Comme pour les Russes dans leur ensemble, ce sont les «étudiants libres» – et non ceux des corporations, hostiles aux femmes étudiantes – qui tentent le rapprochement. Le prétexte à la dissolution de la section de sciences politiques des étudiants libres de Berlin aurait d’ailleurs été son intention d’organiser une conférence sur les femmes avec une oratrice. Les étudiantes déclinent l’offre d’intégration tout en se déclarant favorables aux contacts. A l’intersection entre le mouvement étudiant et celui des femmes, les associations étudiantes, en particulier les étudiantes libres, sont confrontées aux critiques comme aux tentatives de tutelle du mouvement des femmes : les pionières reprochent éventuellement aux plus jeunes de faire peu de cas des tendances émancipatrices qu’impliquait leur combat pour se faire admettre. L’associationnisme des étudiantes – à l’image de leur cursus universitaire – cultive le particularisme. Anja Burchardt ne s’interroge cependant pas sur les effets éventuels de la nouvelle loi sur les associations de 1908. Le mouvement des femmes ne réussit de timides percées parmi les étudiantes que là où il propose le partenariat en lieu et place de la tutelle.
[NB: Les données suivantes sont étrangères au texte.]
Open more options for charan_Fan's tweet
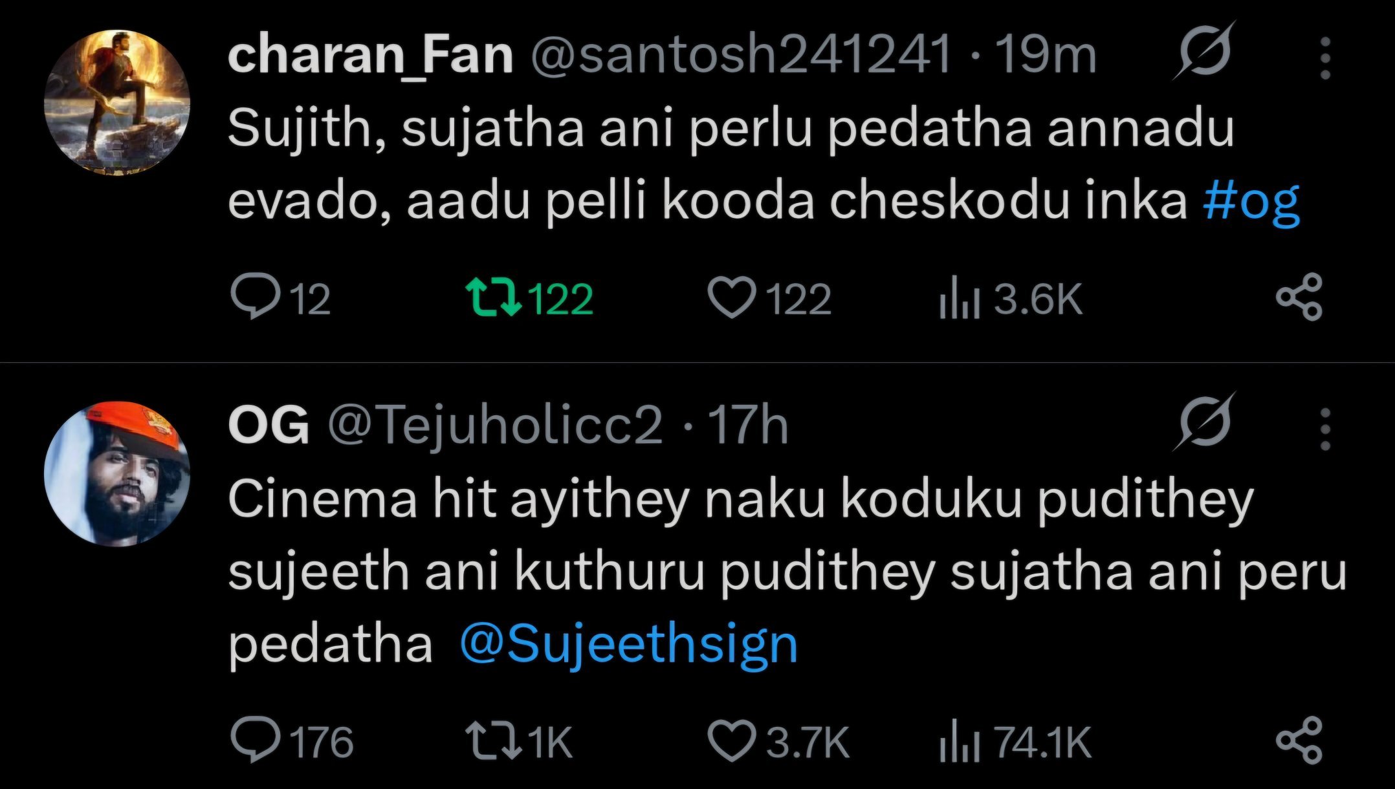 (x=1325, y=58)
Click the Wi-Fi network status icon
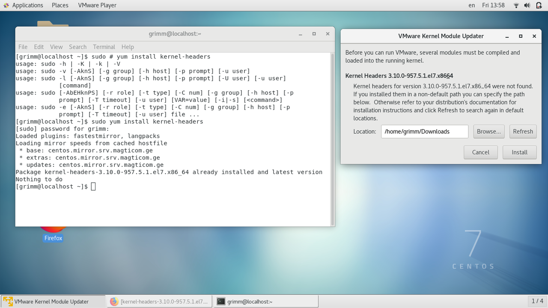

Dans son panorama détaillé, Anja Burchardt recense également les origines sociales des étudiantes – classes moyennes supérieures pour les Allemandes, un cran en dessous pour les Russes -, leurs difficultés quotidiennes dans l’accès au logement qu’elles rencontrent également dans l’espace public et dans les restaurants – en vertu d’un préjugé contre les femmes seules déjà dénoncé soixante ans plus tôt par Flora Tristan – , et à la nourriture, la nécessité d’avoir recours à une activité rémunératrice, en l’absence de bourses. Le premier foyer d’étudiantes aux capacités limitées n’est créé qu’en 1915.
Enfin, pour tester le préjugé du «bas bleu» qui cède la place à celui d’«étudiante à la mode» – celui d’anarchiste étant réservé aux Russes – Anja Burchardt examine les données disponibles sur le devenir des étudiantes en médecine à l’université de Berlin : son ouvrage est émaillé de biographies illustrant le propos respectif. Elle recense celles qui ont continué d’exercer, célibataires, mariées avec ou sans enfant ; celles qui ont cessé lors du mariage, après la naissance du premier enfant ou plus tard. Le spectre politique n’est qu’esquissé en fin d’ouvrage avec deux biographies antagonistes, l’une social-démocrate, l’autre (qui épousera en troisièmes noces le général Ludendorf) proche du nazisme.
Mes seules réserves à cet ouvrage fort riche proviennent de ma propre spécialisation : elles portent sur une connaissance un peu trop approximative du milieu étudiant russe de Berlin.